Comme le dévoile l’étude Finaccord, la Suisse et l’Autriche sont les deux marchés européens où le taux d’équipements en produits de garantie est le plus important. “Avec Fiat Suisse, nous avoisinons les 20 000 garanties VN et VO par an, ce qui est énorme pour un marché de cette taille, informe Anthony Fienberg. Cela fait partie de la mentalité et de la culture des Suisses d’avoir l’esprit tranquille. Il est fréquent de leur voir proposer une troisième garantie, voire même quatre ou cinq. Mais ils sont très exigeants et attendent des garanties très étendues.” “La Suisse est un cas à part car la majorité des marques proposent une offre packagée incluant une garantie longue durée et l’entretien. Je crois que c’est unique en Europe. Les acheteurs suisses sont prêts à payer le prix pour avoir une qualité de service élevée supplémentaire, c’est une différenciation forte à laquelle le Suisse est sensible. Il existe une contrainte de pouvoir d’achat qui freine ce type de développement en France. Même si cela était accepté culturellement, la marche est trop haute financièrement”, observe pour sa part Laurent Geffard.
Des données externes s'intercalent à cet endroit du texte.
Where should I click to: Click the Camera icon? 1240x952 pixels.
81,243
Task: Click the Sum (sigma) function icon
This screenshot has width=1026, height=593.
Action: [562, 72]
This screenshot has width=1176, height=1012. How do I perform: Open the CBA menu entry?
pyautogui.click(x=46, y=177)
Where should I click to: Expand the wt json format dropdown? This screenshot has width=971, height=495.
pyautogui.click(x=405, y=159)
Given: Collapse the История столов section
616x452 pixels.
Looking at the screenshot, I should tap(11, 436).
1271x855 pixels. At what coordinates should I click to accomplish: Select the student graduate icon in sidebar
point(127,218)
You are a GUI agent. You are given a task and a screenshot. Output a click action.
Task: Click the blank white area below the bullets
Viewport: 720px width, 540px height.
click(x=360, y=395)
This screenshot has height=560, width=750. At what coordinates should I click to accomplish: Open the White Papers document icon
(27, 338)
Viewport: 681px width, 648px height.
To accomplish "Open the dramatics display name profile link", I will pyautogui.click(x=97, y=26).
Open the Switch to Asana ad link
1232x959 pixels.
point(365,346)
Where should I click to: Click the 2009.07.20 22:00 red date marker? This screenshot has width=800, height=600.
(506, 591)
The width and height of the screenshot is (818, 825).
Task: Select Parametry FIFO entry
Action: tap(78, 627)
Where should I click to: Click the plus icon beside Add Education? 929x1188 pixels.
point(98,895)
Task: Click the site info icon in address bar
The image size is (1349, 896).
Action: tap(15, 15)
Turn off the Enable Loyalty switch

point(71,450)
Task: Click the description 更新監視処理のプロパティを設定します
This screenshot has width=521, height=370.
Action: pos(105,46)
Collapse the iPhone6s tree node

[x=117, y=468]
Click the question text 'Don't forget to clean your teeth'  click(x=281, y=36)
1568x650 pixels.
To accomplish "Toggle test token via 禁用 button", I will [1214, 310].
Entre les marchés qui plébiscitent l’auto-garantie, ceux qui privilégient les formules packagées, incluant de l’entretien, de l’assistance, du financement, ou les produits sur mesure avec des niveaux de couverture plus ou moins élevés, les mœurs sont bien ancrées. “En Allemagne, les concessionnaires ont pris l’habitude de commercialiser des extensions de garantie avec une assurance automobile classique. Un constructeur y propose d’ailleurs, depuis janvier, un produit novateur en ce qu’il inclut de l’entretien dans le prix de vente VN. C’est très astucieux et représente plusieurs avantages. Le point de vente est certain de voir revenir le client en après-vente, la valeur résiduelle du véhicule vendu augmente car le suivi des entretiens est assuré et le réseau vend plus de pièces non-obligatoires, car le client est déjà sur place dans l’atelier”, juge Anthony Fienberg.

Le particulier, la cible insaisissable

Le marché hexagonal comporte aussi ses spécificités, dont l’une tient dans le profil des vendeurs de VO : les transactions de voitures d’occasion entre particuliers en France pèsent plus de 60 % du marché. Une caractéristique que ne peuvent pas ignorer les opérateurs, qui affirment unanimement que le potentiel de croissance est encore notable en France. “Même si la pénétration des labels occasion des constructeurs progresse, le marché hexagonal est encore loin d’être saturé et regorge de potentiels de croissance. Par exemple, auprès des groupes de distribution, qui, à l’instar de certains labels, s’intéressent aux voitures d’occasion de 5 ans et plus, véhicules qui répondent à une vraie demande des clients et pour lesquels les sociétés de garantie et de services peuvent développer des offres adaptées. Nous accumulons également de l’expérience sur le web, via nos partenariats avec AutoScout24, Ouest France Auto ou cartegriseminute.fr, mais nous n’avons pas trouvé la formule magique”, observe Pascal Briodin. Personne ne l’a d’ailleurs vraiment trouvée à ce jour.